Task objective:
Pictures aside, return every line below exactly as written.

Available data:
• • • •
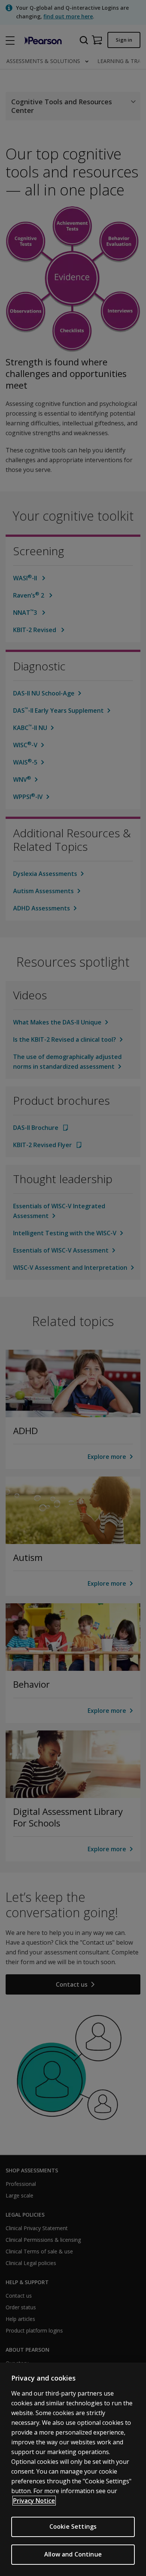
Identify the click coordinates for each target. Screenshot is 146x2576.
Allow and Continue (73, 2554)
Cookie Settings (73, 2526)
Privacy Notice (34, 2500)
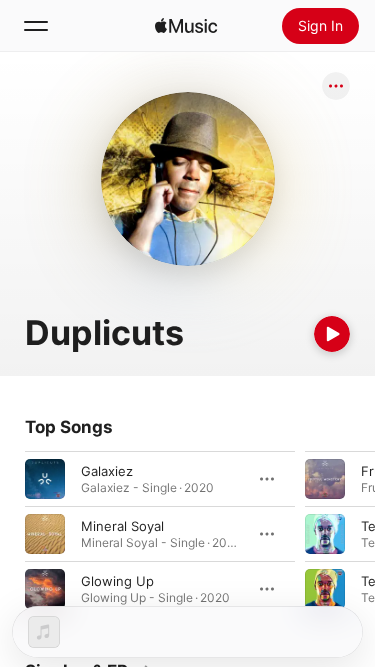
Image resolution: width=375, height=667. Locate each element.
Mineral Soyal (122, 526)
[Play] (332, 334)
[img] (186, 26)
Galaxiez (107, 471)
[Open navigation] (36, 26)
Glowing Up (117, 581)
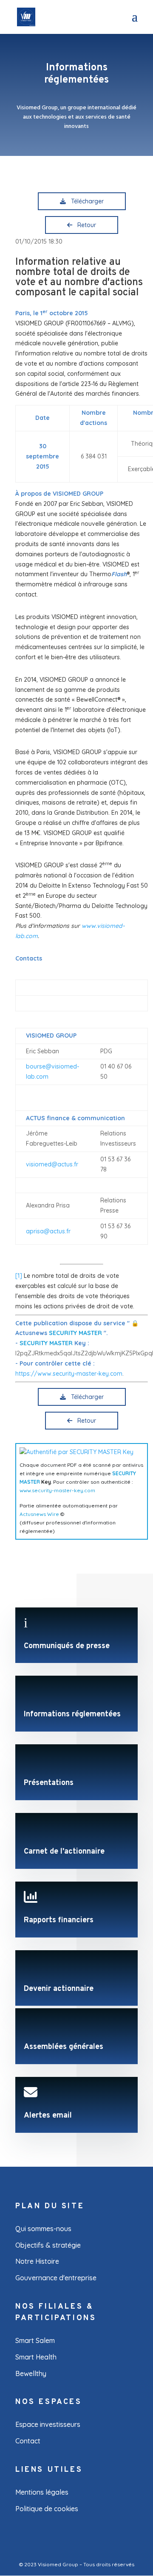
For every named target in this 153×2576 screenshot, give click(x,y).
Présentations (49, 1783)
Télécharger (86, 201)
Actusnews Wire (39, 1514)
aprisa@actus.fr (48, 1231)
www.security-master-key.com (57, 1490)
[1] (18, 1276)
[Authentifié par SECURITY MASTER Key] (76, 1452)
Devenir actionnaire (59, 1989)
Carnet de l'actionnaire (64, 1852)
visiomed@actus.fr (52, 1164)
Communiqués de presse (67, 1646)
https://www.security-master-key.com (68, 1373)
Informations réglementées (72, 1714)
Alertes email (48, 2116)
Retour (85, 225)
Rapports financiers (59, 1920)
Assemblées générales (63, 2047)
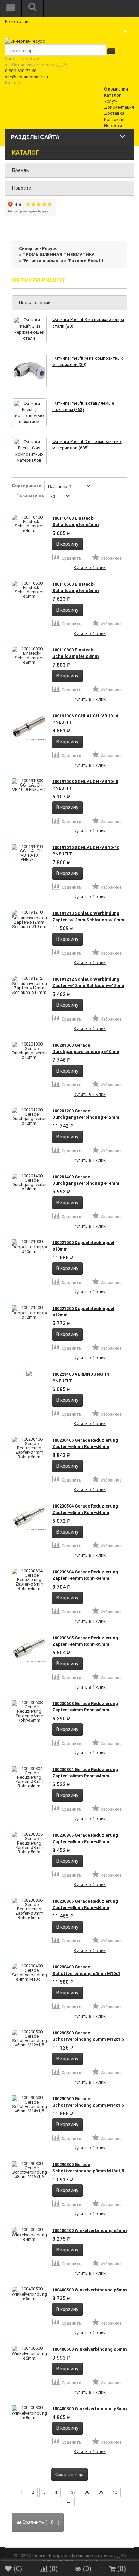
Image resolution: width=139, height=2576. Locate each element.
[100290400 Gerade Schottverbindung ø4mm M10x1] (29, 1972)
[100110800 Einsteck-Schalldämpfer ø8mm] (29, 655)
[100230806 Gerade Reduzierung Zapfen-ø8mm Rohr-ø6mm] (29, 1909)
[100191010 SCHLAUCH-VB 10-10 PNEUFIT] (29, 853)
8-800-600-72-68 (20, 70)
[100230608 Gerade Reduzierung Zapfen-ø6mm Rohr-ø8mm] (29, 1711)
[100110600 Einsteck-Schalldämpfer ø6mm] (29, 589)
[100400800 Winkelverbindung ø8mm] (29, 2412)
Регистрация (18, 21)
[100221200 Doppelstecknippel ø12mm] (29, 1312)
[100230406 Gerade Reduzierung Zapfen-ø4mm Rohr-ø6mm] (29, 1448)
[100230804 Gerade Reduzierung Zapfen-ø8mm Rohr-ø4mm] (29, 1777)
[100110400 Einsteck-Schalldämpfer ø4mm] (29, 524)
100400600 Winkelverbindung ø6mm (89, 2349)
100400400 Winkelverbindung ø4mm (89, 2230)
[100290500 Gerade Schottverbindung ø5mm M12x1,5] (29, 2038)
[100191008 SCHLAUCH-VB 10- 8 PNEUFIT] (29, 785)
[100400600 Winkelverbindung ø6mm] (29, 2353)
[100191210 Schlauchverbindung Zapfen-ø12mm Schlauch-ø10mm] (29, 919)
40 (114, 2492)
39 (101, 2492)
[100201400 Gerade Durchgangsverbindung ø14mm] (29, 1182)
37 (73, 2492)
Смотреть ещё (69, 2474)
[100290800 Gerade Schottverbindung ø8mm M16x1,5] (29, 2170)
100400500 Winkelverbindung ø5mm (89, 2289)
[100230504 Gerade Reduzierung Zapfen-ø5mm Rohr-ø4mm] (29, 1517)
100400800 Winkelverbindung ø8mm (89, 2408)
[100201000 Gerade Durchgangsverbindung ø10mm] (29, 1050)
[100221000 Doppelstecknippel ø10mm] (29, 1246)
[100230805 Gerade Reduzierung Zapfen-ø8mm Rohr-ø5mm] (29, 1843)
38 (87, 2492)
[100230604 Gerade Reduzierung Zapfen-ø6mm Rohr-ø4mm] (29, 1580)
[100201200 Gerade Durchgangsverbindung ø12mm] (29, 1116)
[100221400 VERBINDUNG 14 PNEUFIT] (29, 1373)
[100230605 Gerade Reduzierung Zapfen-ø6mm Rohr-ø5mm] (29, 1648)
• • • •
Exercise answer:
Identify the click coordinates for each target. Screenshot is 146x2576.
Allow and Continue (73, 2554)
Cookie Settings (73, 2526)
Privacy Notice (34, 2500)
Image resolution: width=375, height=667. Locate each element.
Mineral Soyal (122, 526)
[Play] (332, 334)
[img] (186, 26)
Galaxiez (107, 471)
[Open navigation] (36, 26)
Glowing Up (117, 581)
For every named target in this 153×2576 screenshot, give click(x,y).
Présentations (49, 1783)
Télécharger (86, 201)
Actusnews Wire (39, 1514)
aprisa@actus.fr (48, 1231)
www.security-master-key.com (57, 1490)
[1] (18, 1276)
[Authentifié par SECURITY MASTER Key] (76, 1452)
Devenir actionnaire (59, 1989)
Carnet de l'actionnaire (64, 1852)
visiomed@actus.fr (52, 1164)
Communiqués de presse (67, 1646)
https://www.security-master-key.com (68, 1373)
Informations réglementées (72, 1714)
Alertes email (48, 2116)
Retour (85, 225)
Rapports financiers (59, 1920)
Assemblées générales (63, 2047)
Image resolution: width=139, height=2576. Locate each element.
[100290400 Gerade Schottverbindung ø4mm M10x1] (29, 1972)
[100110800 Einsteck-Schalldämpfer ø8mm] (29, 655)
[100230806 Gerade Reduzierung Zapfen-ø8mm Rohr-ø6mm] (29, 1909)
[100191010 SCHLAUCH-VB 10-10 PNEUFIT] (29, 853)
8-800-600-72-68 (20, 70)
[100230608 Gerade Reduzierung Zapfen-ø6mm Rohr-ø8mm] (29, 1711)
[100110600 Einsteck-Schalldämpfer ø6mm] (29, 589)
[100400800 Winkelverbindung ø8mm] (29, 2412)
Регистрация (18, 21)
[100221200 Doppelstecknippel ø12mm] (29, 1312)
[100230406 Gerade Reduzierung Zapfen-ø4mm Rohr-ø6mm] (29, 1448)
[100230804 Gerade Reduzierung Zapfen-ø8mm Rohr-ø4mm] (29, 1777)
[100110400 Einsteck-Schalldämpfer ø4mm] (29, 524)
100400600 Winkelverbindung ø6mm (89, 2349)
100400400 Winkelverbindung ø4mm (89, 2230)
[100290500 Gerade Schottverbindung ø5mm M12x1,5] (29, 2038)
[100191008 SCHLAUCH-VB 10- 8 PNEUFIT] (29, 785)
[100400600 Winkelverbindung ø6mm] (29, 2353)
[100191210 Schlauchverbindung Zapfen-ø12mm Schlauch-ø10mm] (29, 919)
40 (114, 2492)
39 (101, 2492)
[100201400 Gerade Durchgangsverbindung ø14mm] (29, 1182)
37 (73, 2492)
Смотреть ещё (69, 2474)
[100290800 Gerade Schottverbindung ø8mm M16x1,5] (29, 2170)
100400500 Winkelverbindung ø5mm (89, 2289)
[100230504 Gerade Reduzierung Zapfen-ø5mm Rohr-ø4mm] (29, 1517)
100400800 Winkelverbindung ø8mm (89, 2408)
[100201000 Gerade Durchgangsverbindung ø10mm] (29, 1050)
[100221000 Doppelstecknippel ø10mm] (29, 1246)
[100230805 Gerade Reduzierung Zapfen-ø8mm Rohr-ø5mm] (29, 1843)
38 (87, 2492)
[100230604 Gerade Reduzierung Zapfen-ø6mm Rohr-ø4mm] (29, 1580)
[100201200 Gerade Durchgangsverbindung ø12mm] (29, 1116)
[100221400 VERBINDUNG 14 PNEUFIT] (29, 1373)
[100230605 Gerade Reduzierung Zapfen-ø6mm Rohr-ø5mm] (29, 1648)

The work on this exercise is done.